1) What kind of story do I want to tell?

Easy – a story where a community of humans team up to tackle restoring their local forest ecosystem and thanks to that, decades later, end up living in style and chill, protected from the various climate catastrophes by the ecosystem that they become an inherent part of.

Hard – a story that has a verifiable potential to inspireengage and/or empower people from whichever backgrounds (as ER really is an interdisciplinary challenge, not one for just ecologists). A story that, at its end, makes people go “Oh wow, cool, maybe I could do that too around here!” instead of “So scary, but what can I do, let’s just grab a beer,” which is a much more typical response to works in the climate fiction genre.

My challenge is made more nuanced by the fact that I am not writing a linear tale but rather making a game where the story is told predominantly through mechanics and can go many different directions. Those can be good for me – for things like empowerment, as a player is in the story – but also not so much – for things like making sure the end result is always inspiring.

In any case, I know that I need a good storytelling framework to weave my mechanics around and make them into a story that has the potential to move for action. Just like the much-repeated Hero’s Journey can be considered an academically based framework for specific type of stories, I will need to identify a framework that suits my goals. That framework, I feel, has to inform my narrative structure, elements, roles, and which mechanics get the spotlight/get sidelined.

The challenge is to identify this framework and settle on one, and so far, I have no idea where to even start looking. 

2) What disciplines will be drawn on for my game?

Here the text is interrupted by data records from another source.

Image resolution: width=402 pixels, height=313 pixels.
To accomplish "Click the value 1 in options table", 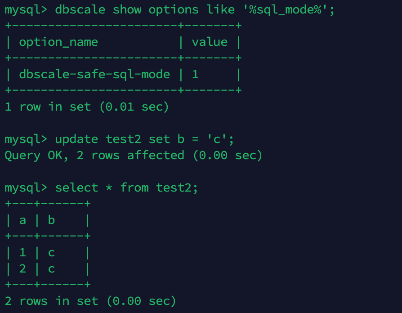I will (x=195, y=75).
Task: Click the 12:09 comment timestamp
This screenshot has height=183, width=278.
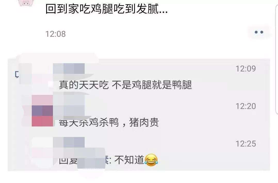Action: pos(245,69)
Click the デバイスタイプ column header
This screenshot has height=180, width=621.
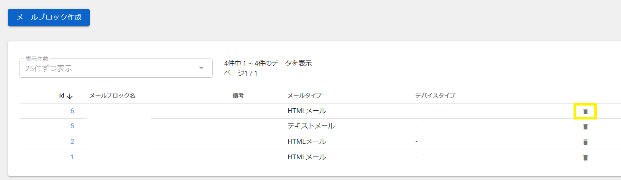435,96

Here’s a quote from my KIPP proposal:

[to] raise awareness on what ER is, support forming pro-environmental values and nudge players to see it as an accessible, bottom-up means for a better future [, I will have to synthesise insights from] narrative studies, game studies/design, (environmental) psychology, pedagogy, or even some behavioural economics.”

A paragraph later, I also list:

“I will have to effectively translate ER-influenced futures under CC into a set of game mechanics [, applying insights] from mainly ecology and environmental sciences, but also anthropology, sociology, philosophy, or future studies.”

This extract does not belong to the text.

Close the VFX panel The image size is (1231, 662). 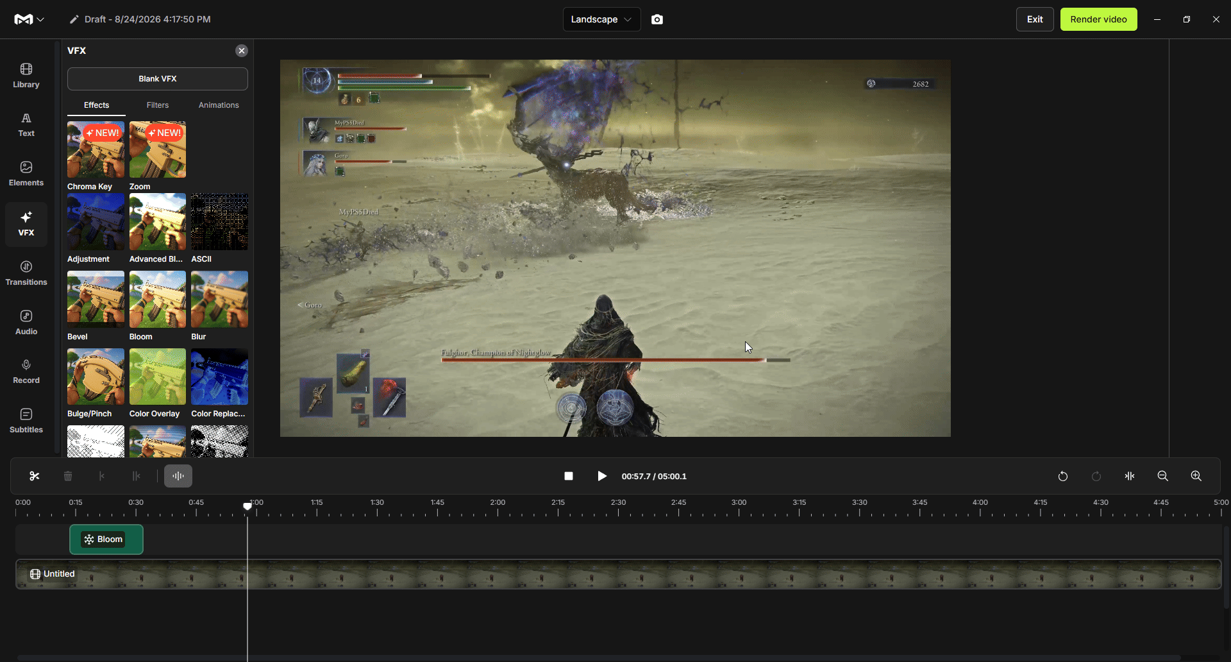click(242, 51)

Well safe to say, I cannot be that interdisciplinary.

Somehow, I think I have to decide which disciplines are really relevant for my project’s focus and goals, and which can be omitted and left fully to forces of creativity.

Environmental sciences and ecology are no brainers, they have to stay to present ecosystem restoration authentically with mechanics that have real-world counterparts. I also think that I got this part pretty covered with previous experience. Same goes for representing climate change in authentic mechanics.

But the social aspects – representing community-based action and empowerment – will require some narrowing down and choosing a specific body of literature.

Similarly, I will need to explore futures studies and identify a part of that discipline that can be most relevant for my range of possible futures.

Maybe I will find that comfort in choosing a specific author / journal / institute? No idea. Again, something to look into with my supervisor, I hope.

 

Anyway, that’s it for now, back to involuntary brainstorming!